> [Exercise description]
Please format as a JSON list of strings the entries starting with the line containing "Locate an element" and going on through the line containing "coordinates (86, 190).", one string per line, with blank lines left out.

Segment Start: Data to process

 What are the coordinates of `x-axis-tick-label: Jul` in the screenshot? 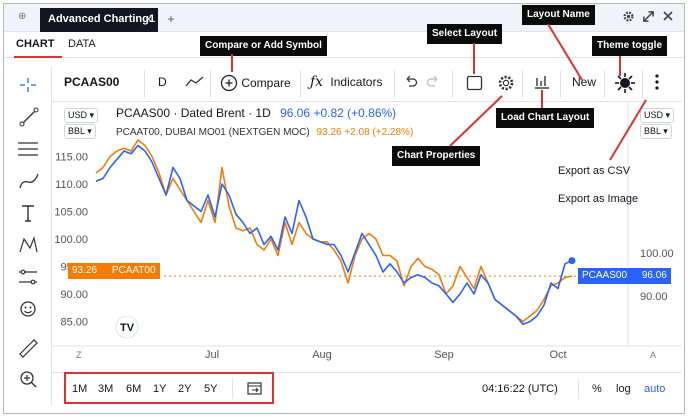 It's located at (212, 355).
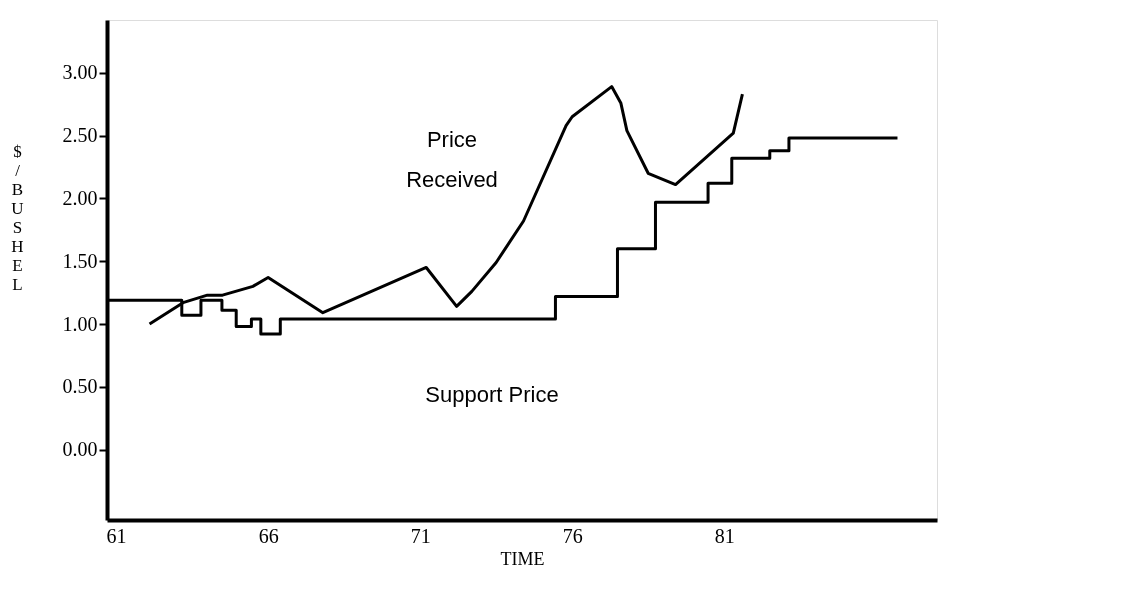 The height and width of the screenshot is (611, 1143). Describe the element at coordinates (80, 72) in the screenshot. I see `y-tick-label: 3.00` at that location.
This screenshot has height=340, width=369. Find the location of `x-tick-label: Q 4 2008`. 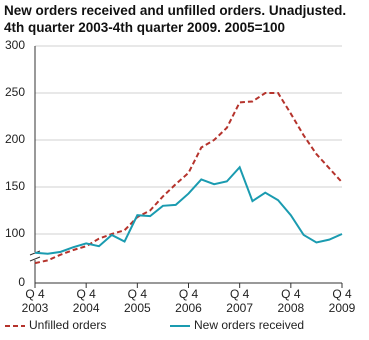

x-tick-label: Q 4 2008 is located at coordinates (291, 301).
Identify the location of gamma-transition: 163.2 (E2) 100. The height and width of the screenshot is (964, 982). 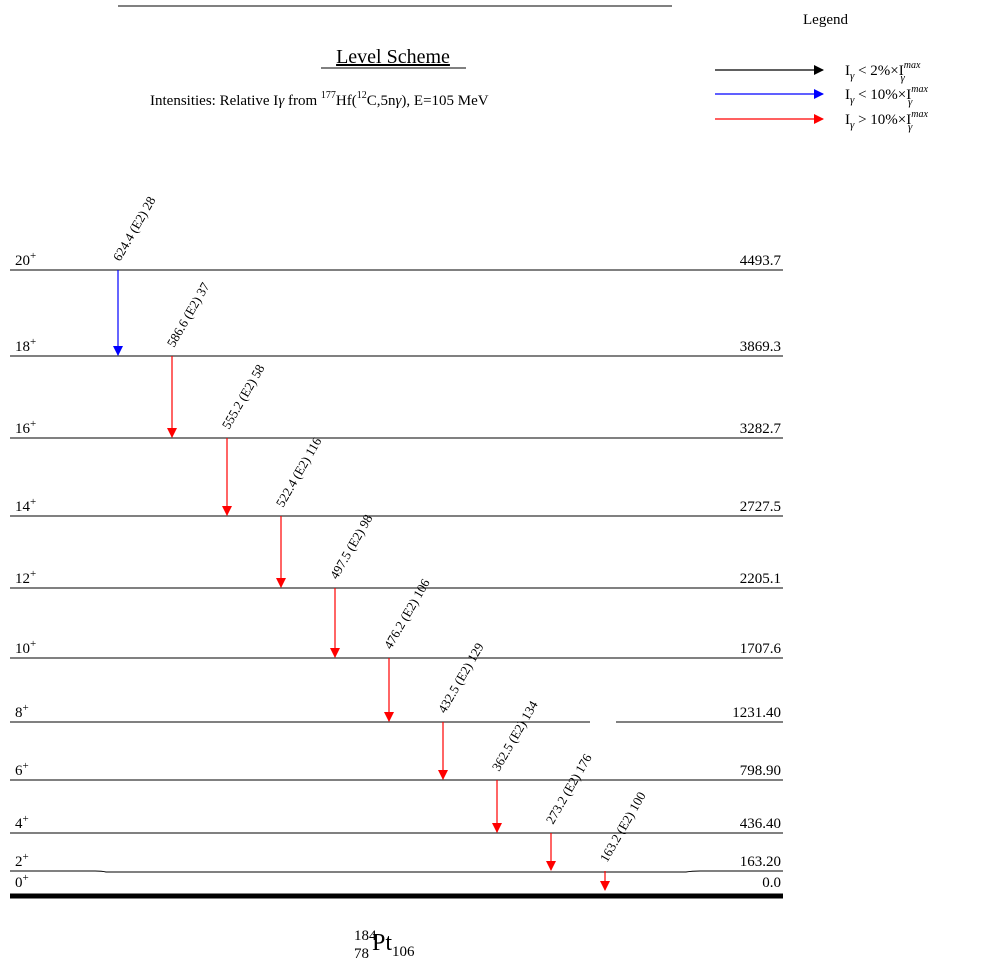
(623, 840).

Segment End: Data to process
Segment Start: Data to process

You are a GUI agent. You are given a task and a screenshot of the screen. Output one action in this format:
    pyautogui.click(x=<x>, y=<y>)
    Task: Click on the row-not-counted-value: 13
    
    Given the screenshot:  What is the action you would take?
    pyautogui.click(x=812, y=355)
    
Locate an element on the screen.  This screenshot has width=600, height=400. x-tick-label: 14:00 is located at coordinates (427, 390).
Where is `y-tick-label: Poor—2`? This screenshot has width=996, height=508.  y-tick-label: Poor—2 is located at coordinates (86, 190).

Segment End: Data to process

> [Task response]
[
  "Locate an element on the screen.  This screenshot has width=600, height=400. x-tick-label: 14:00 is located at coordinates (427, 390).",
  "Where is `y-tick-label: Poor—2`? This screenshot has width=996, height=508.  y-tick-label: Poor—2 is located at coordinates (86, 190)."
]